The study compared savings rates and spending patterns among employees earning comparable salaries. The 1.4 million households was the population overlap between the 27 million 401(k) plan participant records in EBRI’s database and 22 million JPMorgan Chase customer households. Households with more than one wage earner were excluded because the initial matching was based solely on the primary household member.

Overall, middle savers, defined as the middle 50% of the population studied, save about 3% more of their salary at all ages than the bottom 25% of savers, according to the study. That “difference if sustained overtime could explain the fact the current retirement plan account balances of high tenured middle savers are almost two times larger than those of high tenured low savers,” according to the report.

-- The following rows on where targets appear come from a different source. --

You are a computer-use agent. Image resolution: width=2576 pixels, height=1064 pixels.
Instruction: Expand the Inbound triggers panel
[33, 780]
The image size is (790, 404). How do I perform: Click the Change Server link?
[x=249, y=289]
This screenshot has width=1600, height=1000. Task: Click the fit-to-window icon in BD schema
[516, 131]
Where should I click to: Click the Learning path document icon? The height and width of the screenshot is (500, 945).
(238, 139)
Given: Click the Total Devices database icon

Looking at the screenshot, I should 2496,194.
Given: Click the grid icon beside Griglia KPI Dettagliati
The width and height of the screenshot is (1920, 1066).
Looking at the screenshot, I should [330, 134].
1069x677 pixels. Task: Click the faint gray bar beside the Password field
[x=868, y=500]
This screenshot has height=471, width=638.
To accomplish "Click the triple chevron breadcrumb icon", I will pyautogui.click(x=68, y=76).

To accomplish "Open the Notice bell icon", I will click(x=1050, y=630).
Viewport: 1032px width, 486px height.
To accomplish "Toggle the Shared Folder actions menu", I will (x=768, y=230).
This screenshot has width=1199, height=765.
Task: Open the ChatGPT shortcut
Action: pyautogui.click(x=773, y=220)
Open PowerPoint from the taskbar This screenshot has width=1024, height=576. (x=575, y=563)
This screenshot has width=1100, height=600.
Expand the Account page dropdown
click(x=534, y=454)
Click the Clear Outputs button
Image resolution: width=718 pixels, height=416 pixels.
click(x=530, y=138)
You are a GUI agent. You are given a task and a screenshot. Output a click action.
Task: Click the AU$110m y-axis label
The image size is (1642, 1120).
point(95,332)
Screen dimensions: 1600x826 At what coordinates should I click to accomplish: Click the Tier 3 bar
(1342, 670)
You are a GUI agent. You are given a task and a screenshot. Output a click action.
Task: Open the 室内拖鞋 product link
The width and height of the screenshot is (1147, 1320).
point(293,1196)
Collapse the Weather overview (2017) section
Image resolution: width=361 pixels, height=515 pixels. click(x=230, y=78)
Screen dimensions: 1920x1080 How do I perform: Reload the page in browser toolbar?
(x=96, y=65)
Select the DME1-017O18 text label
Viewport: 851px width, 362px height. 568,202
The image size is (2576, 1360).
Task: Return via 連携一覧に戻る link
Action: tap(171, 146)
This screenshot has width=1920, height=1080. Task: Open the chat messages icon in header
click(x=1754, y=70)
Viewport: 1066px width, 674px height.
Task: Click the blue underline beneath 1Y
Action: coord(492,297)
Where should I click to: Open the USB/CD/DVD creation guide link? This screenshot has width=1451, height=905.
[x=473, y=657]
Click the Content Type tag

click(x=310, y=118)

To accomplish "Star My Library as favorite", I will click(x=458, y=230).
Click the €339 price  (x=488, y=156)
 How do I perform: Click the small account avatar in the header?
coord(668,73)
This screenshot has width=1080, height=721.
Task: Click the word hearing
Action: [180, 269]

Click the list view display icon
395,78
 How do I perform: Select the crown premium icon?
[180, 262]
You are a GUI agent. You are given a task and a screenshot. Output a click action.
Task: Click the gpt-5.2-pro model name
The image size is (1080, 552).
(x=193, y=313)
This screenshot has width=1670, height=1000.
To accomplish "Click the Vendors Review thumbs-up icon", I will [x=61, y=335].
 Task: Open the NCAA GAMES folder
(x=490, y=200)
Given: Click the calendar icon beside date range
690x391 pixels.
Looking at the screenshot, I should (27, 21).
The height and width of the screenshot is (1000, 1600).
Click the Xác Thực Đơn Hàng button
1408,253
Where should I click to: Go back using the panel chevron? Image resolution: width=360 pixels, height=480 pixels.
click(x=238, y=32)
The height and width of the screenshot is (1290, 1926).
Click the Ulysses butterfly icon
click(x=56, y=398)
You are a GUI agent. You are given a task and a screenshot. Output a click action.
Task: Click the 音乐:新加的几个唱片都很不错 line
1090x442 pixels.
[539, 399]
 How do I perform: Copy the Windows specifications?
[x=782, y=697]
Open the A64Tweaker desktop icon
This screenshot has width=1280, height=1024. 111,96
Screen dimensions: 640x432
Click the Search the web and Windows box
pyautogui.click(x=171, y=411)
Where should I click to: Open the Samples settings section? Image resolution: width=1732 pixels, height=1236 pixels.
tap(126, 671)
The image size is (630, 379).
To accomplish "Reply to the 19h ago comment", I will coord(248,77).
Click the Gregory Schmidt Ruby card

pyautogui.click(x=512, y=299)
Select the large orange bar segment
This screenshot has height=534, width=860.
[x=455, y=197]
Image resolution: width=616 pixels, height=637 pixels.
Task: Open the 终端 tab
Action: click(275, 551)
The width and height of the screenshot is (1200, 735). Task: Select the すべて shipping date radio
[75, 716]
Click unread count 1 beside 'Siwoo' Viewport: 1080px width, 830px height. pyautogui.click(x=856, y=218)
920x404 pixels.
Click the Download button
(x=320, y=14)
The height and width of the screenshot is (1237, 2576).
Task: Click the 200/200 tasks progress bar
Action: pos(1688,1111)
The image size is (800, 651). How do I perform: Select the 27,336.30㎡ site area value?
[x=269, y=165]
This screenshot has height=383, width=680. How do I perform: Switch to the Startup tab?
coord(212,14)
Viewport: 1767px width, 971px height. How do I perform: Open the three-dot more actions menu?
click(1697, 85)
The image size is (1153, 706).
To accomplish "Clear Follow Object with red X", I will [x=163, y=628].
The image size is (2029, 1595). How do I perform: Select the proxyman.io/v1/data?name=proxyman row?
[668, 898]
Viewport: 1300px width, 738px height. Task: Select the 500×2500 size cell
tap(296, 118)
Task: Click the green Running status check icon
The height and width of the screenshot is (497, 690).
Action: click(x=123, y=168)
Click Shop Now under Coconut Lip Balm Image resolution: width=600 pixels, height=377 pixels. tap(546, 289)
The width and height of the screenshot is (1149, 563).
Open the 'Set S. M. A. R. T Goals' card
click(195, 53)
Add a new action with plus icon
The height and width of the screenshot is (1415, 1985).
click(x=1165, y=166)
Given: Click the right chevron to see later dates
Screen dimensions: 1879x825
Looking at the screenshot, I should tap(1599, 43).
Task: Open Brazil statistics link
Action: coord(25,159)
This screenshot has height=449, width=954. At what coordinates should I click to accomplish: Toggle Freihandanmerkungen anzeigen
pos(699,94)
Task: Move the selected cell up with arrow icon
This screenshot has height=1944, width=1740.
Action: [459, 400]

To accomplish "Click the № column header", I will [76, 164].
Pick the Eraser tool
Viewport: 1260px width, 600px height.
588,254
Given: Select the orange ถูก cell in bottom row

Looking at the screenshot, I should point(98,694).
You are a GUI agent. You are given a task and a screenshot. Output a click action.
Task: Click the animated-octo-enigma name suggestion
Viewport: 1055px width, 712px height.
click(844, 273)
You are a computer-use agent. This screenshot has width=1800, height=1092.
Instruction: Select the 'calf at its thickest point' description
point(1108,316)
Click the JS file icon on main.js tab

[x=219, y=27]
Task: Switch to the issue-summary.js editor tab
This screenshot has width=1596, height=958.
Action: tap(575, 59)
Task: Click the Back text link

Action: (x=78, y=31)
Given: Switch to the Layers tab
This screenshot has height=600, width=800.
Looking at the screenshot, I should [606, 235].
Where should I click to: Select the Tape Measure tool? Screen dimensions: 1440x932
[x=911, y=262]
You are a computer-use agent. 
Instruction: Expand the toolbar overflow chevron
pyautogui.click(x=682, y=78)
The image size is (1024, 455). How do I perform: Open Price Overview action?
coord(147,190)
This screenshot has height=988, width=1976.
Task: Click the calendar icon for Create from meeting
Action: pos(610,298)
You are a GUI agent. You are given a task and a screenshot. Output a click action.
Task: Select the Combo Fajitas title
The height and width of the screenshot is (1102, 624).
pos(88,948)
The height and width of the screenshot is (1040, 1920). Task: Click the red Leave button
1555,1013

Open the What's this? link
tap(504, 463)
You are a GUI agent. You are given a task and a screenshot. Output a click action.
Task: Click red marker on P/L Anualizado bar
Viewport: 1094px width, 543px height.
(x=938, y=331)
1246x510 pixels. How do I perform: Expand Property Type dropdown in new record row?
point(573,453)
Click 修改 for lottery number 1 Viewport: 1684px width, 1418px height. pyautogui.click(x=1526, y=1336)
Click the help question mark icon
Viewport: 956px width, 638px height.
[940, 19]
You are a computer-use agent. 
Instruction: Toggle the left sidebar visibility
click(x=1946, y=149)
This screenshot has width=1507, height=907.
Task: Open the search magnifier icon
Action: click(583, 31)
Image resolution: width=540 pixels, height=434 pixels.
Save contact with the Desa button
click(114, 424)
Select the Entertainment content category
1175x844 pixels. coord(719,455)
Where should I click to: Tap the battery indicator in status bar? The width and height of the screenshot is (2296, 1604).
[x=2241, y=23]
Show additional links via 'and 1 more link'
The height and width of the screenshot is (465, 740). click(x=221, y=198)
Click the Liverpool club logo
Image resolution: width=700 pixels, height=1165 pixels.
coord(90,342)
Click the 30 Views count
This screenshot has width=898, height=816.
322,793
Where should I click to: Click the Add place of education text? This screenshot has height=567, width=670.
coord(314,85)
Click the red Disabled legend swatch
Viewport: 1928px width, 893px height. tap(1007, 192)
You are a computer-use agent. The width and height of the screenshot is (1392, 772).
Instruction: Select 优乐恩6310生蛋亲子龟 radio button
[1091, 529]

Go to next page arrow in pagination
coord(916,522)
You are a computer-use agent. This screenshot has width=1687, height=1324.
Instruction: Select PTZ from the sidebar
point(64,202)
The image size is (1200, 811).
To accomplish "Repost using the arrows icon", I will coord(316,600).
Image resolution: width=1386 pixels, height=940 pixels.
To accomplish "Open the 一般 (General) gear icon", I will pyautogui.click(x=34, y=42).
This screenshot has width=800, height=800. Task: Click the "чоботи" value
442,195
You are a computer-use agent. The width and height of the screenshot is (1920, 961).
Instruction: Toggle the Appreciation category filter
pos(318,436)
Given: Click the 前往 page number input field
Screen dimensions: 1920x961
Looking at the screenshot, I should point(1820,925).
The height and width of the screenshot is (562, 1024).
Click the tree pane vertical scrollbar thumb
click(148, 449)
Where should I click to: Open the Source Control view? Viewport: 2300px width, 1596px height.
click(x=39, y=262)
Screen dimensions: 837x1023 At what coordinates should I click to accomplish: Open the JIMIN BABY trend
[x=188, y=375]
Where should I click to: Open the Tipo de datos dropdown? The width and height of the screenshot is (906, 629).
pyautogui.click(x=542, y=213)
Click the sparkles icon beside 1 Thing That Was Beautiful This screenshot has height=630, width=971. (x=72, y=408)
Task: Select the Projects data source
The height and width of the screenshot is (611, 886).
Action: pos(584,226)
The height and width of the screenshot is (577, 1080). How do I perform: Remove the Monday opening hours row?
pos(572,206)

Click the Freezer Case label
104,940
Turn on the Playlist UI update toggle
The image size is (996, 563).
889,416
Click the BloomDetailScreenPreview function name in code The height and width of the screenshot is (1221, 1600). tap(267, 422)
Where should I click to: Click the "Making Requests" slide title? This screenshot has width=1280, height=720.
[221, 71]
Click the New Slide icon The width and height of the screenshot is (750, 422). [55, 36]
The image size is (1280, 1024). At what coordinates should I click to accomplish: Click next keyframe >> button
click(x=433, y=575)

The study found that low savers spent more than middle savers as a percent of salary for housing, transportation and food and beverages across most age groups. 

Spending on education and clothing was similar between the two saver groups overall, and spending on travel was slightly higher for middle savers.

“For the first time we can point to the specific categories of current spending that may be constraining the ability to save more,” write the authors, who include Lori Lucas and Jack Vanderhei from EBRI and Katherine Roy, Kelly Hahn, Je Oh and Livia Salonen from JPMorgan.

That has implications for employers and others who focus on developing programs and strategies to increase employee savings rates. “It remains unclear how adjustable that spending may be,” according to the report.

It also remains unclear if some households spend more on housing because they live in higher cost areas or because they choose to buy or rent more expensive properties. The same could be true for spending more on transportation. Is it because they have to live further from work to afford housing, or because they choose to buy more expensive cars?

More research is necessary, and the report notes it has the data to dig deeper. In the future the collaborators at EBRI and J.P. Morgan Asset Management expect to explore the factors underlying these spending patterns and how dual-earner households might differ from single-earner ones.